Delegates are expected to adopt decisions on a range of issues, including: the Strategic Plan; mechanisms for promoting implementation and compliance; guidelines for the preparation of national legislation; technical guidelines on the environmentally sound management of wastes consisting of, containing or contaminated with persistent organic pollutants (POPs); characteristics of hazardous wastes; the inclusion of new forms of waste in Annex VIII and XI of the Convention; and legal aspects of the full and partial dismantling of ships.

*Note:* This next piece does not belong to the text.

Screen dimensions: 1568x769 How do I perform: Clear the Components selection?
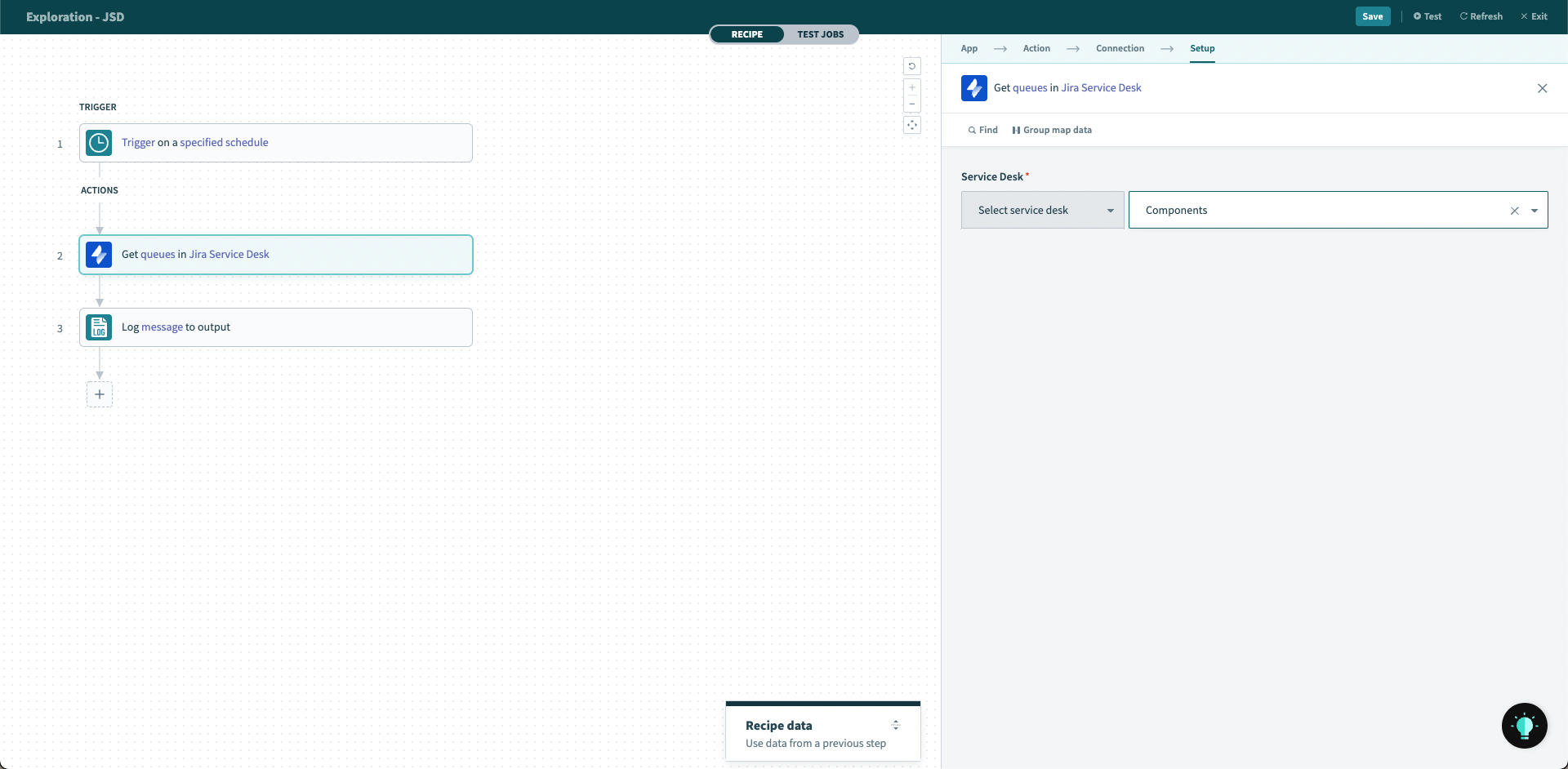point(1515,210)
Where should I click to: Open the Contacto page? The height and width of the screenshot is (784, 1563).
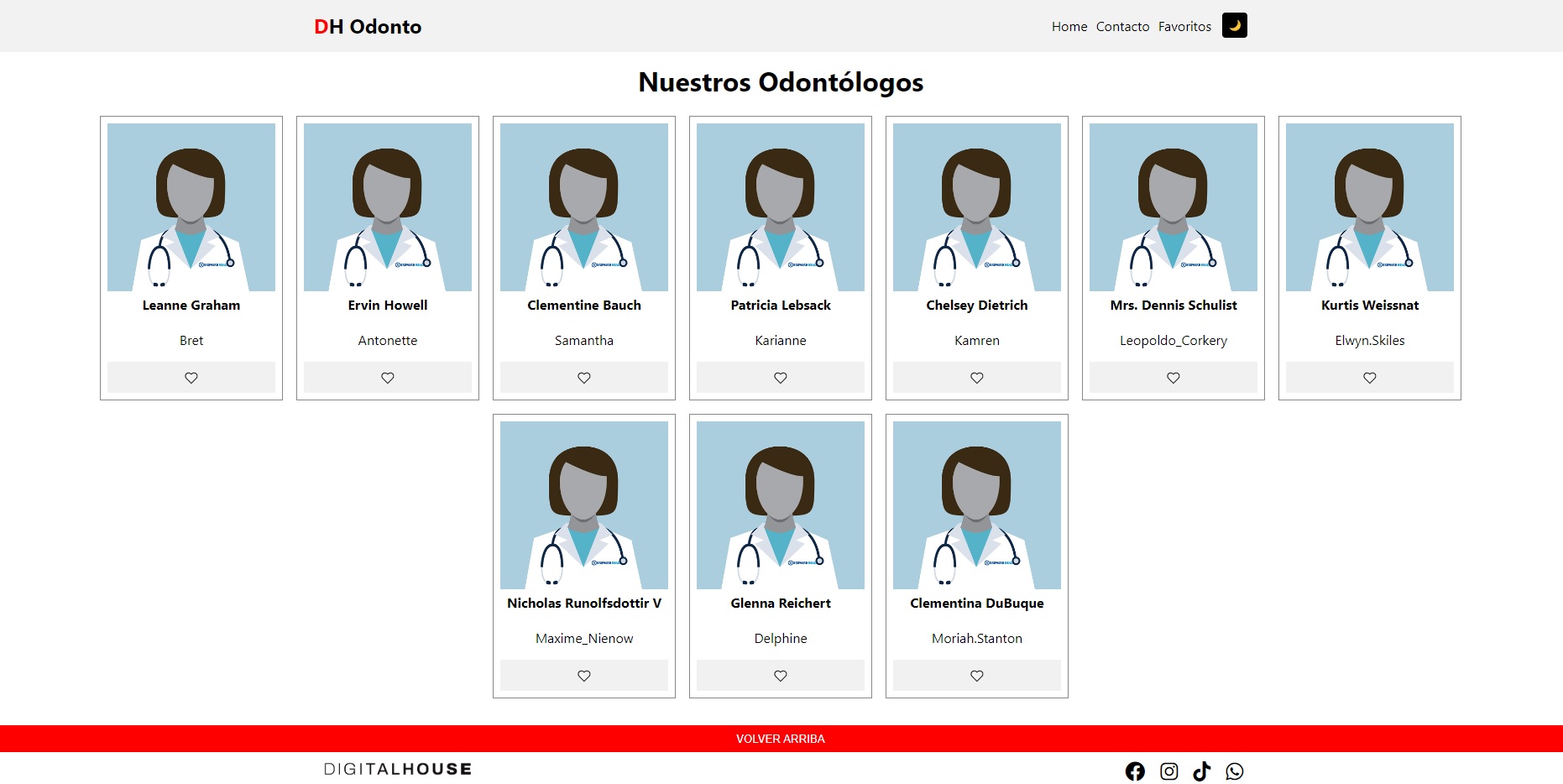tap(1122, 26)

A BRIEF HISTORY OF THE BASEL CONVENTION
 

The Basel Convention was adopted in 1989 and entered into force on 5 May 1992. It was created to address concerns over the management, disposal and transboundary movement of the estimated 400 million tonnes of hazardous wastes that are produced worldwide each year. The guiding principles of the Convention are: transboundary movements of hazardous wastes should be reduced to a minimum; they should be managed in an environmentally sound manner; hazardous wastes should be treated and disposed of as close as possible to their source of generation; and hazardous waste generation should be minimized at source. There are currently 162 Parties to the Convention.

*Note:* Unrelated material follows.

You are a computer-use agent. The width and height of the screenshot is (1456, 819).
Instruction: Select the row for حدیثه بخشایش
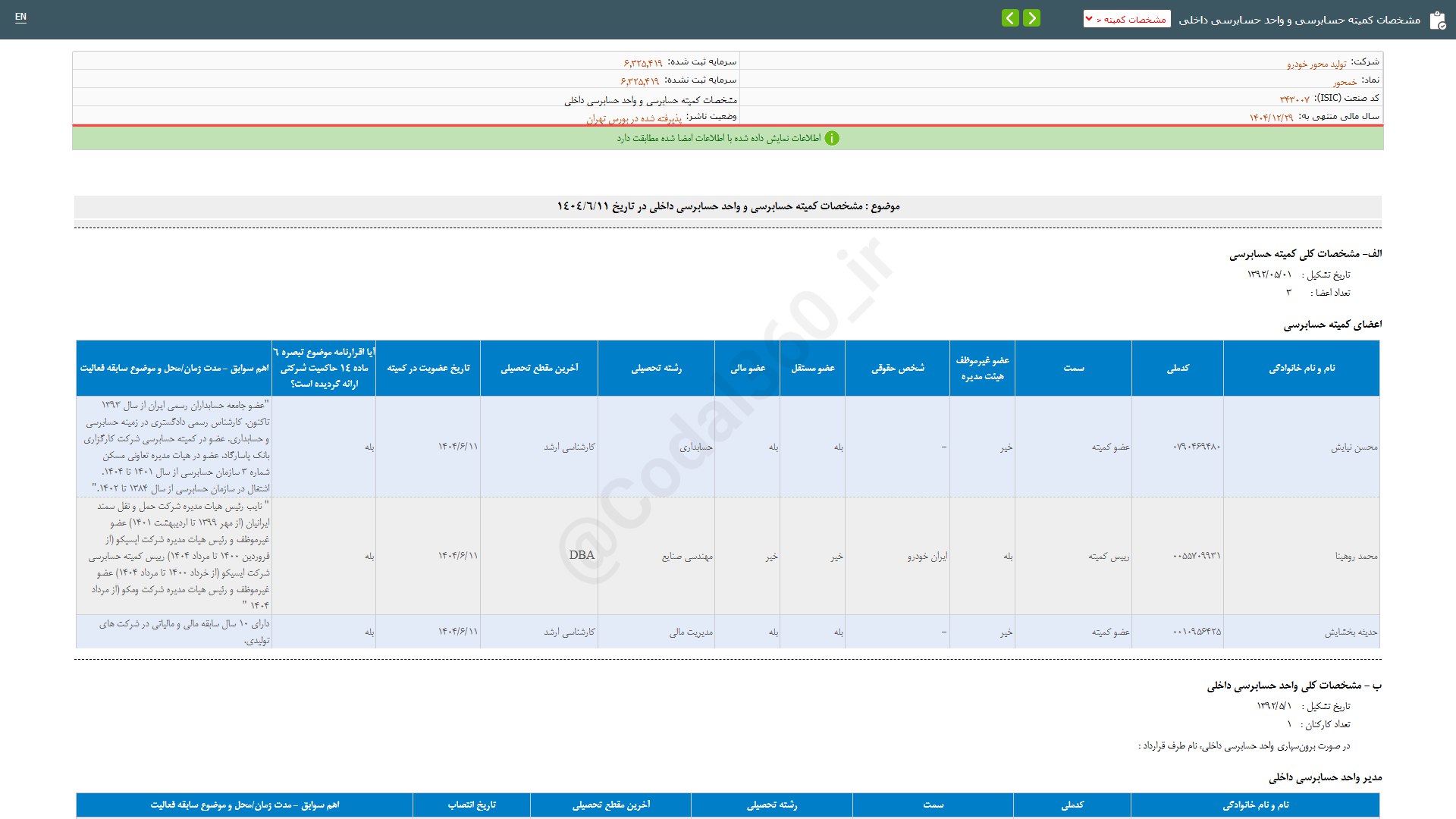(1351, 632)
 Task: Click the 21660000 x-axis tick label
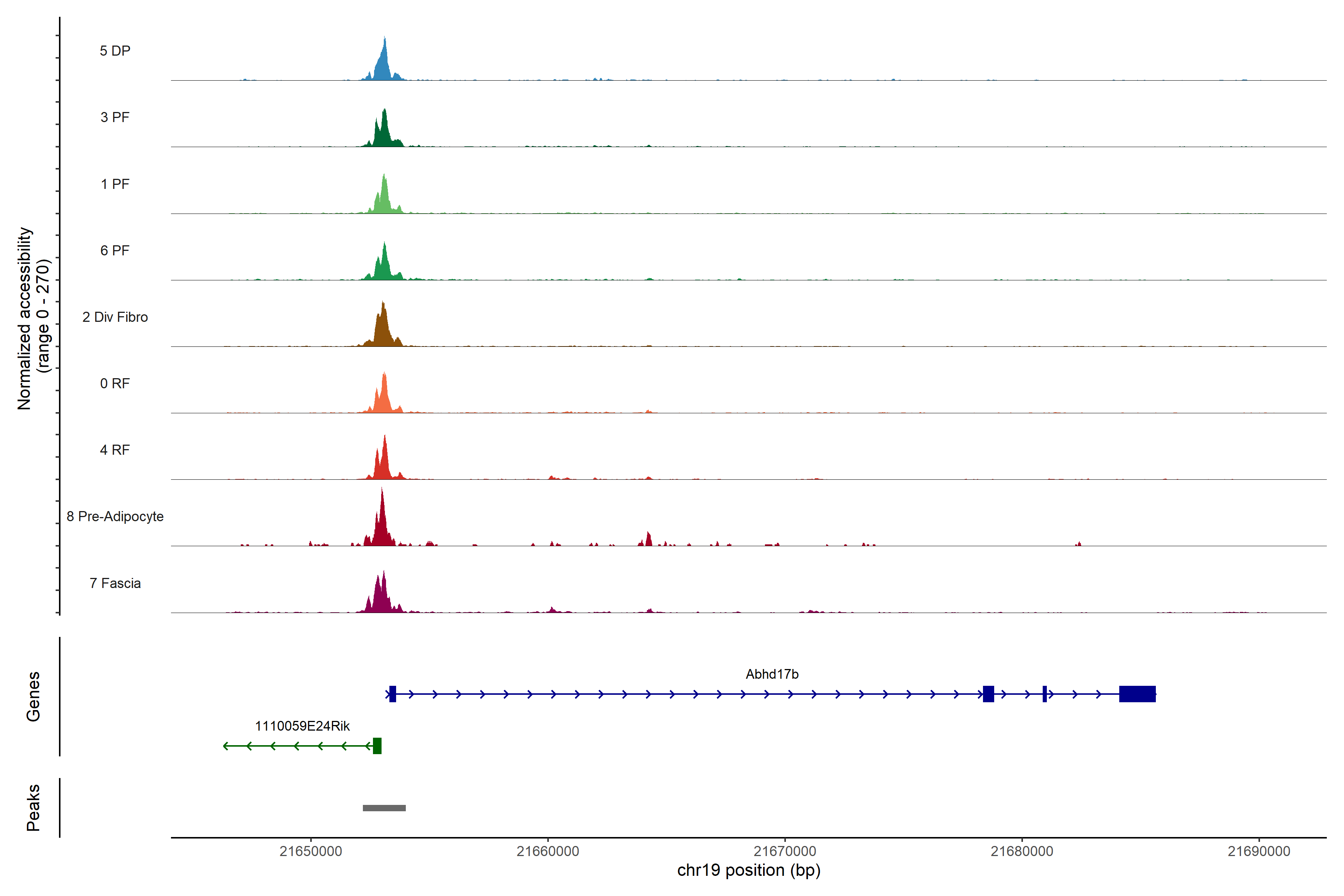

Since the Convention’s entry into force, Parties have continued to review its implementation and have considered additional actions through the COP, which has met six times.
 

COP-1: The first COP was held in Piriapolis, Uruguay, from 3-4 December 1992. COP-1 requested industrialized countries to prohibit transboundary movements of hazardous wastes for disposal to developing countries. It also noted that the transboundary movements of wastes destined for recovery and recycling should take place in accordance with the requirement that the wastes be handled in an environmentally sound manner (Decision I/22). Since Decision I/22 was not legally binding, a “pro-ban coalition,” consisting of developing countries, Greenpeace and the Nordic States, urged delegates to adopt a binding amendment to the Convention. The issue of hazardous wastes destined for recycling and recovery was forwarded to the Technical Working Group (TWG) for further study.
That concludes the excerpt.